Bondrée brouille les frontières de genre.

Les prix littéraires remis au Québec en 2014 permettent peut-être de tracer les grandes lignes de la narration de l’année en littérature, émondant ce qu’ils considèrent comme anecdotique et glorifiant le reste. Un roman, Bondrée d’Andrée A. Michaud, a remporté des prix populaires (le Saint-Pacôme du roman policier et le prix des lecteurs Saint-Pacôme) ainsi que le nec plus ultra de la communauté littéraire: le bien nommé prix du Gouverneur général.

Mais qu’est-ce à dire?
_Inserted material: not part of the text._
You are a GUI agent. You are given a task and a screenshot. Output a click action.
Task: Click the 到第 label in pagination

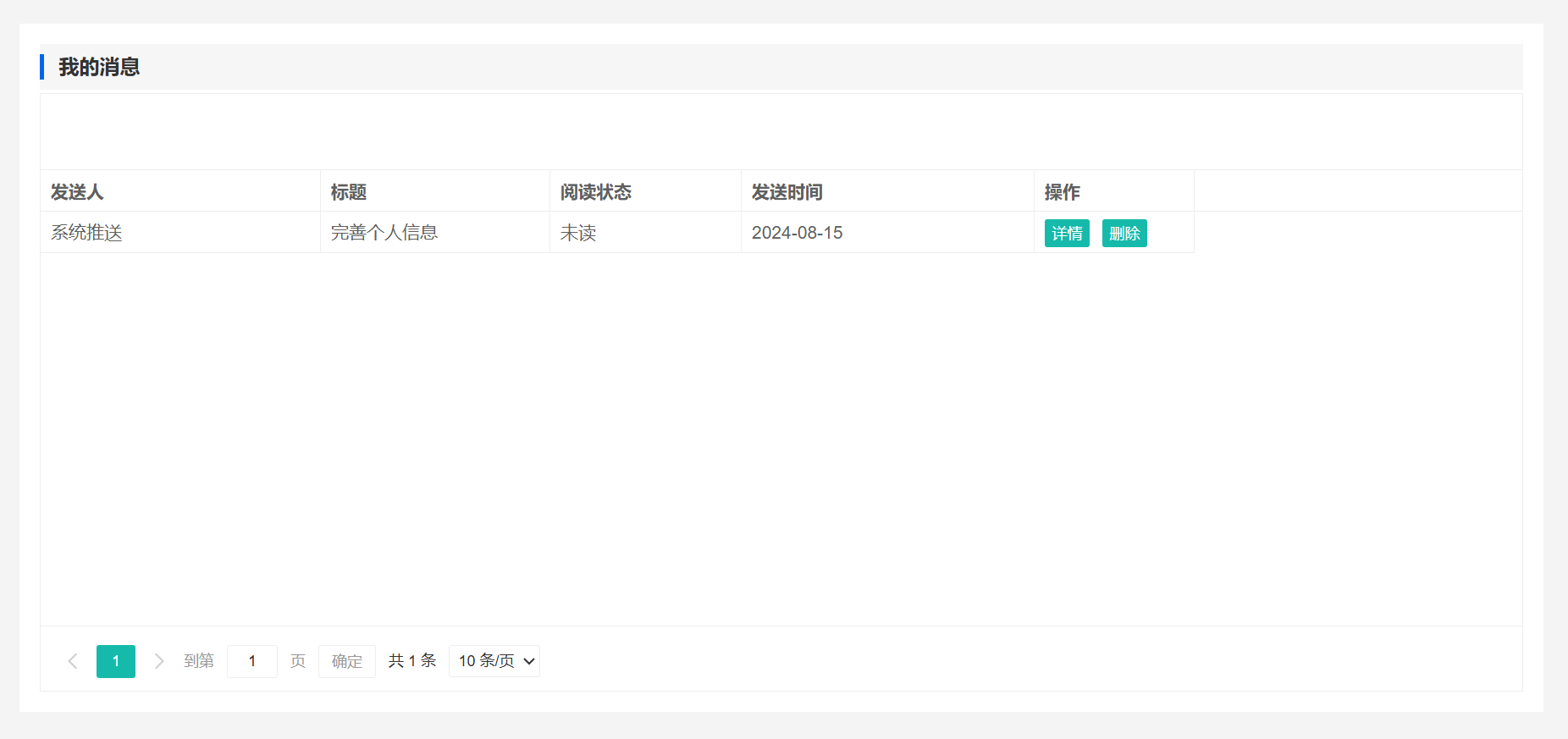point(199,661)
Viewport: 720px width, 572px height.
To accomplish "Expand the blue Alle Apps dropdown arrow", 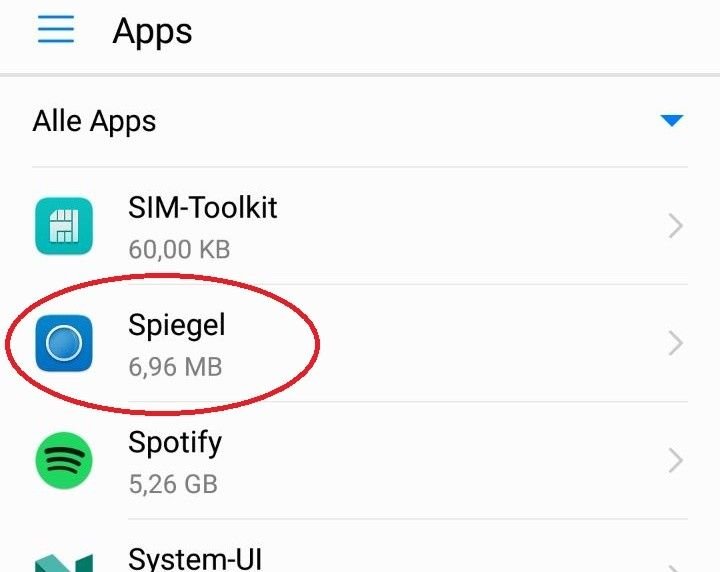I will tap(671, 122).
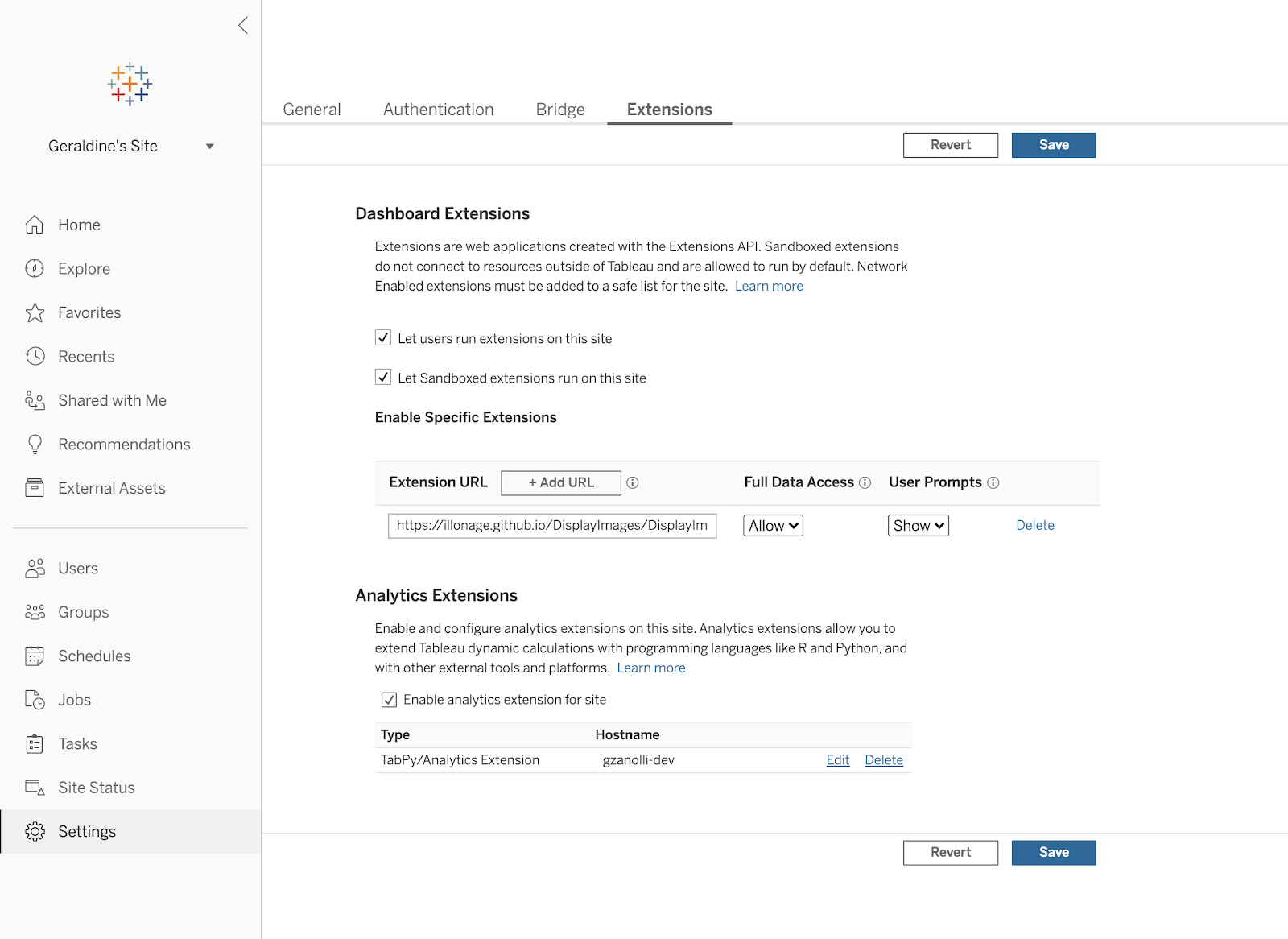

La première fois n’a ici que peu d’impor­tance; après tout, la littérature policière n’a commencé à s’organiser que tardivement au Québec. N’empêche, le phénomène est étonnant, une littérature du whodunit, qu’on a mise conventionnellement à côté de la littérature (l’étiquette paralittéraire ne dit rien d’autre) se trouve cette année au sommet symbolique. Il faut bien le souligner, il y va de la nature même de l’œuvre.

Roman policier, Bondrée l’est: la mort violente de Sissy et de Zaza, l’enquête de Stan Michaud qui s’ensuit, l’horreur qui s’étend jusqu’au dénouement répètent, certes avec virtuosité, le schéma connu, typique de la littérature policière. Mais par petits pas de côté, qu’annonce d’ailleurs une écriture lyrique, habile, capable de rendre compte du renversement d’un milieu idyllique, le lieu de vacances estivales où les gamines francophones et anglophones s’amusent avec liberté et indolence, et de rendre compte d’une époque aussi bien, les joyeuses sixties, Bondrée réussit à tromper le polar, à détourner un peu l’attention de la question ludique qu’impose le genre. Parfois, c’est vrai, on se demande moins qui a fait ça? que qu’est-ce que ceci?